Given request 1 ▸
In the forum thread about Onkyo receivers and Blu-ray players, at which store does tonyvdb say the Samsung BDP1600 sells for $149?
Given request 2 ▸
Carry on the forum thread about Onkyo receivers and Blu-ray players, picking up after its final post.

Source ▸

The 507 is an onkyo bluray player.. I actually haven't looked it up yet. The package is a bit more than I was looking to spend, but if it lasts twice as many years as the half as expensive stuff than it's not different. I'm still deciding. I'd like to get the towers but that's what brings the price up so much.


----------



## Jungle Jack (Jul 28, 2009)

Hello,
What is the price on the Player?
Also, I would jump on this:http://www.electronicsforless.ca/au...er-1049.html?zenid=th9v3aolfkfgk7kd6h2187fpm0
Especially if using towers, the added power of the 876 will come in very handy. It is a way more powerful AVR for not much more money due to the sale.
I would get a cheaper BDP and jump on the 876.
Cheers,
jj


----------



## timbruun (Dec 14, 2009)

I think I'm getting it for $150.


----------



## tonyvdb (Sep 5, 2007)

Personally I would just get a Samsung BDP1600 at London Drugs for $149 Its a good player and that way you can put more towards the SVS towers as thats a must get in my books.

EDIT: if your getting the Onkyo BluRay for $150 then go for it !


----------



## Jungle Jack (Jul 28, 2009)

Hello,
I would sell Plasma (oh wait only in the US can you get money for selling plasma) to get the 876 for under 300 Dollars more CDN than the 706.

While the 706 is an excellent AVR, the 876 is truly competitive with 2500-3000 Dollar AVR's. If not more.
It is truly a powerhouse with excellent video processing.
Cheers,
JJ


----------



## tonyvdb (Sep 5, 2007)

Jungle Jack said:


> Hello,
> I would sell Plasma (oh wait only in the US can you get money for selling plasma) to get the 876 for under 300 Dollars more CDN than the 706.
> 
> While the 706 is an excellent AVR, the 876 is truly competitive with 2500-3000 Dollar AVR's. If not more.
> ...


The issue here is that he wont be able to get the SCS towers from SVS and I really think thats an even better upgrade over the 876 even though the 876 is a superb receiver It may break the deal for getting the towers.

Material provided ▸
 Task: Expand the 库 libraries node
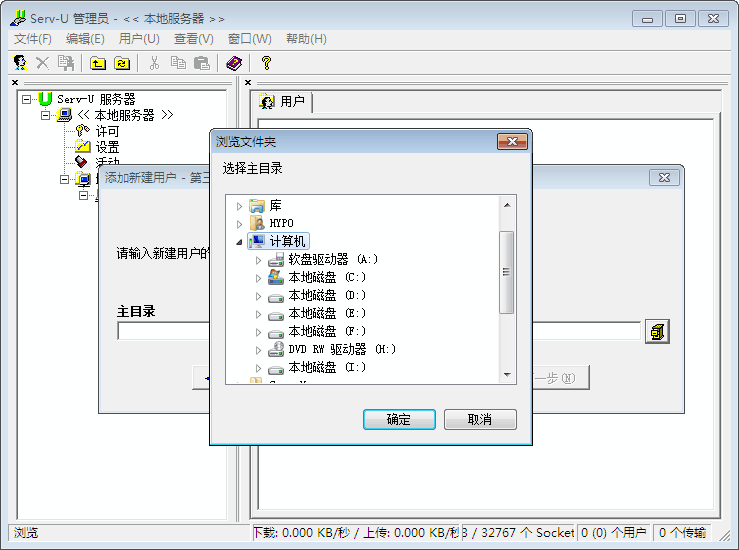(x=239, y=206)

Right answer 1 ▸
London Drugs

Right answer 2 ▸
----------



## timbruun (Dec 14, 2009)

Actually it'll be the sts towers. What are the main benefits of the 876 compared to the 706. And are there any important differences between the 706 and 707?


----------



## Jungle Jack (Jul 28, 2009)

Hello,
The 876 weighs almost twice as much as the 706. All of this increase is in the power supply. It is in another class of receivers. THX Ultra 2. Also, it has the Reon video processor which is fantastic.
If the 876 was not 800 Dollars off, I would not be recommending it. It is just at that price, it really is a major upgrade.
Cheers,
JJ


----------



## tonyvdb (Sep 5, 2007)

Sorry, I meant the STS towers. 
Im sure Jack is typing the same as me but thats the fun of this :bigsmile: The 876 has a huge power supply and boasts a great amplification section. It has a great video processor called the HQV Raon chip that only receivers twice as much have and is THX Ultra2 certified meaning that I can drive almost any speaker you can throw at it. It also has a great auto room correction amung other things.
The only difference between the 707 and the 706 is that the 707 has a new Dolby PLz hight channels that simulate things falling but you use the 6th and 7th channels to achieve this and in my opinion not really a big deal.


----------



## timbruun (Dec 14, 2009)

Well geeze. Maybe someone wants to get in on an order with me and get it cheaper?? lol. I'll have to see what I can get the 876 for then. I'd like to just buy this once and be happy for a long time.


----------



## Jungle Jack (Jul 28, 2009)

Hello,
I provided a link from a Canadian place with it being on sale for 800 Dollars off.
Cheers,
JJ


----------



## timbruun (Dec 14, 2009)

Yea. I'm just trying to get everything from the same place to get a great package deal. So I want to see if they'll match or even beat it would be great.


----------



## timbruun (Dec 14, 2009)

Anybody tried Ikon audio? Any good? Or maybe I should just go with the svsound already... lol


----------



## Jungle Jack (Jul 28, 2009)

Hello,
Tim, I realize it is overwhelming the number of choices out there. And I understand the idea of getting savings through a package deal, but usually the juice is not worth the squeeze.

What I am not entirely clear on is how much money you feel comfortable spending. The Klipsch Packages you linked to would provide an excellent HT experience. The SVS's would be awesome as well.
I would definitely audition the Klipsch's since they are available in Edmonton.

If you like the Klipsch's, I would go with the TX-SR706 or 707. You would get THX Processing, which is excellent, and plenty of power for the efficient Klipsch's.

If you are leaning towards the SVS's, I would really spend the extra money and purchase the TX-SR876.
While efficient, the SVS's are not as efficient as the Klipsch's and really would benefit from the much more powerful amplifier section in the 876. Moreover, you would also get superior video processing via the Reon Chip. Especially if you have many/any non HD Sources (DVD, VCR, non HD Cable, etc) the Reon can really make a difference in getting the best picture possible.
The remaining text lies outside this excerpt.